Why this problem matters

Two-finger typing is a disguised assignment problem. At each letter, you pick one of two resources (fingers) to handle it, and the cost depends on that resource's current position. This pattern appears in scheduling, routing, and resource allocation problems. If you can model the state as "which resource is where," you can apply the same DP framework.

In interviews, this problem tests whether you can identify a non-obvious state representation. Many candidates try to track the full history of which finger typed which letter. The key realization is that you only need to know where each finger currently sits, not how it got there. That compression from history to position is what makes the DP tractable.

The key insight

At any point during typing, the only information that matters for future decisions is: where is finger 1, and where is finger 2? The next letter in the word is fixed (you must type it), so the state is just the two finger positions.
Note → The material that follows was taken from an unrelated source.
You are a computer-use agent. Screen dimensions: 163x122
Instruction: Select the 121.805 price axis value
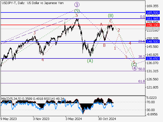click(x=153, y=87)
One of the two fingers must always be on the most recently typed letter. If you just typed letter i, then either finger 1 or finger 2 is sitting on word[i]. That means you only need to track the position of "the other finger," the one that did not just type. The finger that just typed is always known: it is on word[i].

This reduces the state from tracking two arbitrary positions to tracking just one: the position of the idle finger. At each step, you decide whether the current finger continues (moving it to the next letter) or the idle finger takes over (moving the idle finger to the next letter instead, and the previous finger becomes idle).

The solution

def minimumDistance(word):
    n = len(word)

    def pos(c):
        idx = ord(c) - ord('A')
        return idx // 6, idx % 6

    def dist(a, b):
        r1, c1 = pos(a)
        r2, c2 = pos(b)
        return abs(r1 - r2) + abs(c1 - c2)

    dp = {None: 0}

    for i in range(n):
        new_dp = {}
        prev = word[i - 1] if i > 0 else None

        for other, cost in dp.items():
            move_same = dist(prev, word[i]) if prev is not None else 0
            key = other
            if key not in new_dp or new_dp[key] > cost + move_same:
                new_dp[key] = cost + move_same

            move_other = dist(other, word[i]) if other is not None else 0
            key2 = prev
            if key2 not in new_dp or new_dp[key2] > cost + move_other:
                new_dp[key2] = cost + move_other

        dp = new_dp

    return min(dp.values())

Let's walk through the logic.

The pos function converts a letter to its (row, col) position on the 6-column keyboard. The dist function computes the Manhattan distance between two letters.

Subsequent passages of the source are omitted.